Engagement for Impact:
Abnormal limb development- particularly of the hand and foot is common. Intensive research over the last five decades has illuminated the genetic and environmental causes of many of these congenital differences. There has, however, been a failure in communication and engagement between the three major stakeholders; the patients, research scientists and clinicians. The translation of the fundamental scientific discoveries and ideas to clinical practise, has been slow, partially due to a lack of collaboration between the scientific and clinical fields. Moreover the needs of patients have often not been considered important factors in experimental design, nor has there been a drive to translate technical scientific findings into accessible formats for either clinicians or patients. Thus patients with congenital limb differences are often unaware of the causes of their differences and their significant and important place in understanding the laws of developmental biology.
Within this PhD project we aim to:
1) Hold two patient and family focused Scientific Workshops at Easter Bush Science Outreach Centre (EBSOC) with interactive demonstrations of the techniques we use to understand limb development. We will encourage an open forum between participants to discuss
-what their limb differences mean to them
-what they would like research to help them understand/prevent/improve about their limb difference
-what resources they would like to be made available to help explain the cause of their limb difference to others.

2) Expectations of participants will be assessed before and after the Workshop, and a summary of Outcomes will be distributed to all participants after the event. We expect that this work will also be presented at a specialised Hand Surgery Conference (e.g. Autumn BSSH conference). All non-invited participants (e.g. the scientific staff), will undertake PE Best Practice training, which has been developed by The Roslin Public Engagement Team.

3) Based on the outcomes of the Workshop we will develop accessible literature and web content on the most common genetic causes of congenital limb differences- particularly pre-axial polydactyly and phocomelia. Importantly, this content will positively celebrate congenital limb differences. We will ask those accessing the online content to undertake an optional questionnaire, regarding the what research they would like to help them understand/prevent/improve their limb difference, which we will analyse and use as evidence for future experimental design.

Funding Notes

This is one of the potential projects in the University of Edinburgh College of Medicine and Veterinary Medicine’s new 4 year Medical Sciences & Translational Research PhD with integrated studies in Engagement for Impact Programme. Successful applicants will select their preferred PhD projects from the available options in discussion with proposed supervisors. Three studentships are available in the programme, providing full tuition fees (EU/UK rate only), stipend of at least £15,000 per year, £450 annual travel and conference allowance, dedicated engagement support grant of £1,500, and £5,000 annually towards research consumable costs.

◆ ◆ ◆ ◆

Answer these questions from the PhD project description above.
1. Where will the two patient and family focused Scientific Workshops be held?
2. Which two conditions are named as particular focuses of the planned literature and web content?
3. How much is the dedicated engagement support grant?

◆ ◆ ◆ ◆

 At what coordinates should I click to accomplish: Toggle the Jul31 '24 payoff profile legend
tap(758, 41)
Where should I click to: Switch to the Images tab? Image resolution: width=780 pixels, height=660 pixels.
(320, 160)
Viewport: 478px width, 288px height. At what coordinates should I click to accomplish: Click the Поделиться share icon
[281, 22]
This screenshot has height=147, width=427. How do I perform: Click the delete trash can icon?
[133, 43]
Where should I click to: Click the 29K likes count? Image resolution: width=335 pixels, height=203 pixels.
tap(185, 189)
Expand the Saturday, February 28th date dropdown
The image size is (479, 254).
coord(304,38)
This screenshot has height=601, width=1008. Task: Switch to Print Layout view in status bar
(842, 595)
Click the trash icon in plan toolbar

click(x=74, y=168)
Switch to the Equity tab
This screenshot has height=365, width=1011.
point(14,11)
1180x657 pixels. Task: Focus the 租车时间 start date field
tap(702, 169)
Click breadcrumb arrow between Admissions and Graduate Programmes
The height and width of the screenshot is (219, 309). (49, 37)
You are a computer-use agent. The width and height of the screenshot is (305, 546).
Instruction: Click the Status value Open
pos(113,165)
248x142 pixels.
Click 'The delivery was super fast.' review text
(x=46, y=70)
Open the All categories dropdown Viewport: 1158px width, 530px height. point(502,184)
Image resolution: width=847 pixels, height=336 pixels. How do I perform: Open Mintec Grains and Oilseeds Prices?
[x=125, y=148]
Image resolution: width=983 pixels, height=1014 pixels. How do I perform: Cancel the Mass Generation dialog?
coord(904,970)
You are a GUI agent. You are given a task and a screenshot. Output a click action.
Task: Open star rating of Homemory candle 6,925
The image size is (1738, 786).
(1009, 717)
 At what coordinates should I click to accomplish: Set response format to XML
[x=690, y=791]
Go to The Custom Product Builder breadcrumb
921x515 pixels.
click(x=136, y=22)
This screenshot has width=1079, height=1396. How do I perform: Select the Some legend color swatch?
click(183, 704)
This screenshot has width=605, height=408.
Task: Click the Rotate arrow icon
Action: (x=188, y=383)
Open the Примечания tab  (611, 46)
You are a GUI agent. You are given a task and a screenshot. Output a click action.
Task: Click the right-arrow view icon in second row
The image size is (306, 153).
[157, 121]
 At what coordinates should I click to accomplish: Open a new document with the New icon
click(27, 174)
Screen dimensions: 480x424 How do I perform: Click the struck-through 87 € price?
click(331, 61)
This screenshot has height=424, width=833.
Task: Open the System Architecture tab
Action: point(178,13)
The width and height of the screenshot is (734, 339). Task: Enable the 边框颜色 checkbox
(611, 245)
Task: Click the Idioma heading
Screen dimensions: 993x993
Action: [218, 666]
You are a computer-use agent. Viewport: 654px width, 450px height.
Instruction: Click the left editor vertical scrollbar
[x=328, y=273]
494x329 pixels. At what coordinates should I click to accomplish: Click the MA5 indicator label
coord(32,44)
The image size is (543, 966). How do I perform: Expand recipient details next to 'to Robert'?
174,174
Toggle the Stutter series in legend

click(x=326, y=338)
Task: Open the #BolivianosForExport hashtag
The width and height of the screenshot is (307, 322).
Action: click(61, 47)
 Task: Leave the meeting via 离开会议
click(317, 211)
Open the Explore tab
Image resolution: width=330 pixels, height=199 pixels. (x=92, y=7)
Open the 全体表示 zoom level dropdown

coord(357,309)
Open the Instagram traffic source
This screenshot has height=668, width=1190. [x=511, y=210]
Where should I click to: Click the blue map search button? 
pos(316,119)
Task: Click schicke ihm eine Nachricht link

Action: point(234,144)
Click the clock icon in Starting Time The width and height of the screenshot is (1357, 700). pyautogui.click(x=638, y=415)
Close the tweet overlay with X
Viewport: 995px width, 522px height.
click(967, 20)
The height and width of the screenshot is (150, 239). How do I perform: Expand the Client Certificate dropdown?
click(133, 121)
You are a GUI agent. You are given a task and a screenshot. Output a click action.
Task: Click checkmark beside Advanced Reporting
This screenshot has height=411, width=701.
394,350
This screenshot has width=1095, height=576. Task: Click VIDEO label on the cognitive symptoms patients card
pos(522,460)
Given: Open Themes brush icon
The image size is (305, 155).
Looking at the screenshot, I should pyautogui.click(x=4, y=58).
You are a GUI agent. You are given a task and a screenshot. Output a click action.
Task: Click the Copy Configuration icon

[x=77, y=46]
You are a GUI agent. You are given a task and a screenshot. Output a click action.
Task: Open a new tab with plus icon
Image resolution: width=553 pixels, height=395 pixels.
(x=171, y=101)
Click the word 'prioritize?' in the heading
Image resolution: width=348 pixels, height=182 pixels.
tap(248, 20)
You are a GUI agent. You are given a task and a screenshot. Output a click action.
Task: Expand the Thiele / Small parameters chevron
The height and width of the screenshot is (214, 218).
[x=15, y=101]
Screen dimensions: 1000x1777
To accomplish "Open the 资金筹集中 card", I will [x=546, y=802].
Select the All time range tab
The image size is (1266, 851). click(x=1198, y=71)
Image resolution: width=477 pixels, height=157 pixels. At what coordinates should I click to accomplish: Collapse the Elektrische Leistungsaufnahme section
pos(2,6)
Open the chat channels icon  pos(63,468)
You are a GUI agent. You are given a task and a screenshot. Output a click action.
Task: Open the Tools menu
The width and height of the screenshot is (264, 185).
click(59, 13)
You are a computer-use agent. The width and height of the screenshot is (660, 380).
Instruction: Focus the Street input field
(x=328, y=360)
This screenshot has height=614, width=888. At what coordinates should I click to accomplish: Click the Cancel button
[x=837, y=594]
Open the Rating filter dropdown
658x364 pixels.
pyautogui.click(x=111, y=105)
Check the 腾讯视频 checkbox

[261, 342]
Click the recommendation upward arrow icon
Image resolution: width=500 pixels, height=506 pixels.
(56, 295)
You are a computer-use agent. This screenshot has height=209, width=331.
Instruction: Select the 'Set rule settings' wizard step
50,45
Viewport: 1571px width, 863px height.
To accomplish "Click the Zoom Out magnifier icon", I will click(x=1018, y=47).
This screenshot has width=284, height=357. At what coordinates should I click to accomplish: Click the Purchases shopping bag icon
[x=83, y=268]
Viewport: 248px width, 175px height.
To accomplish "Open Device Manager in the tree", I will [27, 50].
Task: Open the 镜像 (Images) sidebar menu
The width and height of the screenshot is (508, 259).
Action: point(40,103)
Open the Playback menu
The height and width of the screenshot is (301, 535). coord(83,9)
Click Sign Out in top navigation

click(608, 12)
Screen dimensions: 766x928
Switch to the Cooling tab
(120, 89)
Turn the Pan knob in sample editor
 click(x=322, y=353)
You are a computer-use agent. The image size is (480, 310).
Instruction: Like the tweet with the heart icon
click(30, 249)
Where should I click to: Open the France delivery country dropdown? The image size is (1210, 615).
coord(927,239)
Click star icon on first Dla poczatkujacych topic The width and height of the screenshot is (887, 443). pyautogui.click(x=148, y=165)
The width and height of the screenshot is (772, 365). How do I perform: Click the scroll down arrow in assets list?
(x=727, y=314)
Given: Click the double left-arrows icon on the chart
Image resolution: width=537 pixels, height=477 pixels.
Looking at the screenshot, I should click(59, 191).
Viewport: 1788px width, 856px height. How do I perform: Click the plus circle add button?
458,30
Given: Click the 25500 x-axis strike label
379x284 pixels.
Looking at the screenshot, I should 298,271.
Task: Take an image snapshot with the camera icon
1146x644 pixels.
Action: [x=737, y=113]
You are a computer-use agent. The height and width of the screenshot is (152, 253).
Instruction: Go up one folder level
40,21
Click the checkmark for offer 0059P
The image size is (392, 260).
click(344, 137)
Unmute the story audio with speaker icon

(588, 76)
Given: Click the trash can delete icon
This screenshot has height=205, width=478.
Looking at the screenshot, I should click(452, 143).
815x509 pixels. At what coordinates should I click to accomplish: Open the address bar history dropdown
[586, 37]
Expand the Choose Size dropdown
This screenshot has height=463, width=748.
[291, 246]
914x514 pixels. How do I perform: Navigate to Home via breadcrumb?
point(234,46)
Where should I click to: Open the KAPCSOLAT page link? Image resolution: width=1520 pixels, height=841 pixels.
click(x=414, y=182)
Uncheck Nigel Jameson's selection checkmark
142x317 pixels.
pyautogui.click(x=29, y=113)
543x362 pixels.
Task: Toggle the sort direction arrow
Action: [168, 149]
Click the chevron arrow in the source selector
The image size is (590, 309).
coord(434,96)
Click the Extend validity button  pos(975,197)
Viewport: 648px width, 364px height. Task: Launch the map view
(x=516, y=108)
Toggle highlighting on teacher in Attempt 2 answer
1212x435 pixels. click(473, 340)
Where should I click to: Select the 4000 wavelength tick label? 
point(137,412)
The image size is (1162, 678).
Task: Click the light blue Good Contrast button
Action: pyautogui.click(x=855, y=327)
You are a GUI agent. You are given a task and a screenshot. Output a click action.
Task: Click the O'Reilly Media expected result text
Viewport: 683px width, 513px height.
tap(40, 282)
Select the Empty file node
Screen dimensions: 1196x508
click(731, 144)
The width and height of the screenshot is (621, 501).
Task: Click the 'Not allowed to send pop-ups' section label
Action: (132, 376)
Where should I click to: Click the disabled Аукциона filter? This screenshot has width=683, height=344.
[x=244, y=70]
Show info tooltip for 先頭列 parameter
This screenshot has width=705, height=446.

◆ ◆ ◆ ◆

| SOLUTION TO THE EXERCISE |
1. At Easter Bush Science Outreach Centre (EBSOC).
2. Pre-axial polydactyly and phocomelia.
3. £1,500.